At the conclusion of that conflict, Sam (as he was now called) returned to LA and enrolled in the Art Center College of Design. He graduated in 1950 and the military waited a whole 24 hours before they drafted him back into the Army for the Korean War. Sam served for 14 more months, earning the Distinguished Service Cross in the process, returned stateside again and, this time, enrolled at the Chouinard Art Institute. Graduating again in 1953, Sam was faced with a choice: return to a life of acting (he was offered a role in John Ford’s The Long Gray Line) or stay behind the cameras and create storyboards for 20th Century Fox.
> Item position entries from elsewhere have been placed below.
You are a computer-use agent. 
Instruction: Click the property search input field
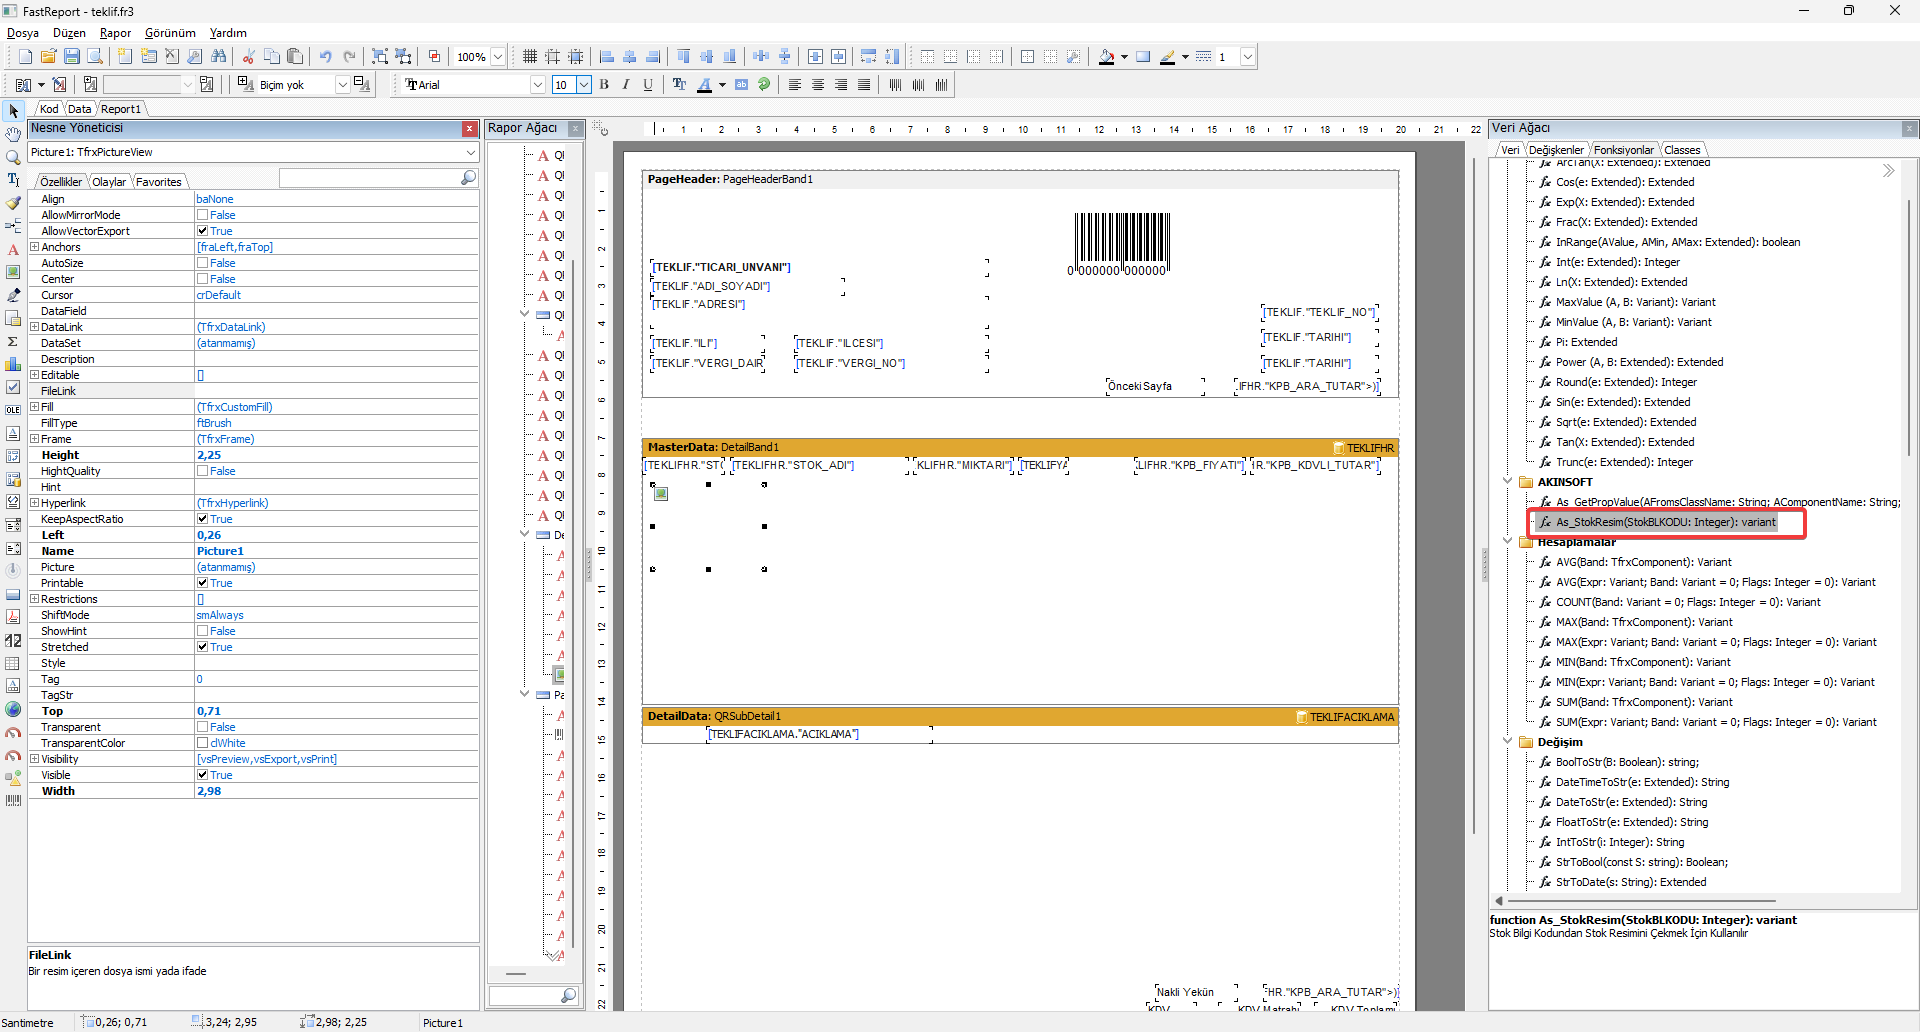pos(370,178)
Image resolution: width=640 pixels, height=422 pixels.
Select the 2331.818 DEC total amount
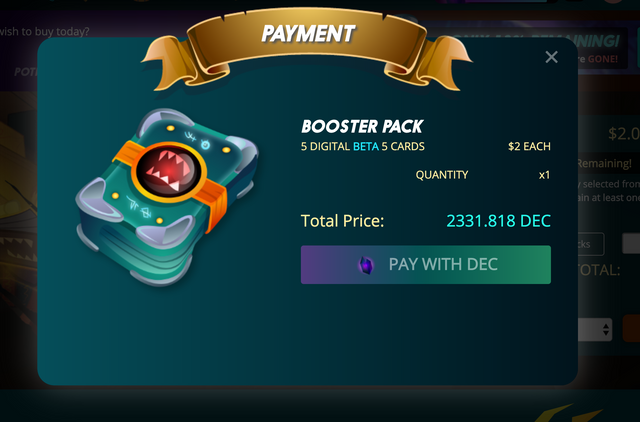click(498, 221)
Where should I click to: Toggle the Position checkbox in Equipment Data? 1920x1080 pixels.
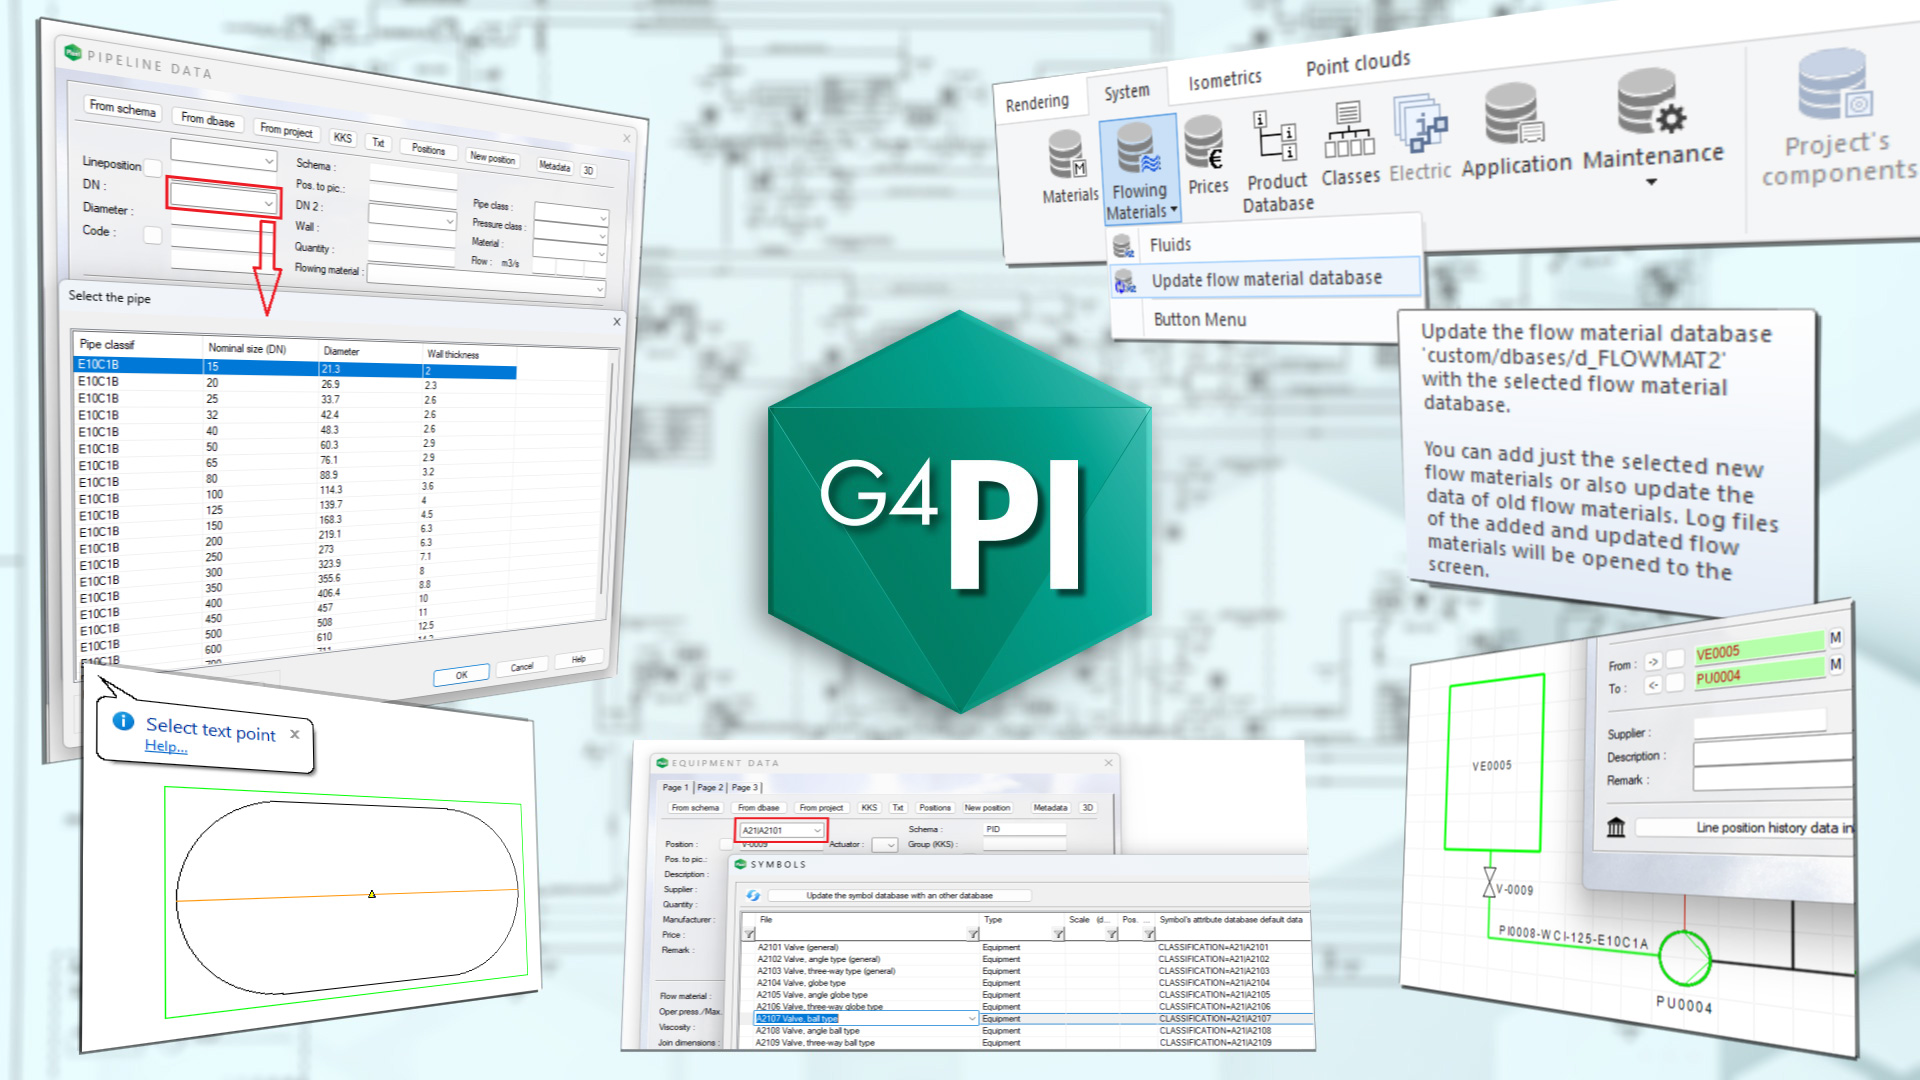[724, 845]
He chose the career in drawing and never looked back.
Image copyright Disney
A round of layoffs hit Fox the following year and swept Sam into a new job at the Walt Disney Studios. His first assignments were to draw inspirational sketches of attractions for a little project called Disneyland. It wouldn’t be long before every land in the new park had some sort of influence from the hand of Sam McKim. He contributed to the look of the Golden Horseshoe Revue, Great Moments with Mr. Lincoln, Pirates of the Caribbean, The Haunted Mansion and many more. Eventually, Sam would touch theme parks in the Florida Project as well. He helped design The Hall of Presidents at the Magic Kingdom, the Universe of Energy at Epcot and made dozens of sketches for the Disney-MGM Studios.

Image copyright Disney
Sam’s biggest contribution to the Disney legacy, however, is easily the souvenir maps he drew of Disneyland between 1958 and 1964. The intricacy of these maps has made them one of the most sought after pieces of memorabilia in all of Disney collecting. Almost thirty years later, Sam would reprise his role of park cartographer when he created one of his detailed masterpieces for the opening of Disneyland Paris.
In 1996, Sam was declared an official Disney Legend for all of his inspiring (and enduring) design work for the company over the years. He would pass away from heart failure at his home in Burbank, California on July 9, 2004. He was 79.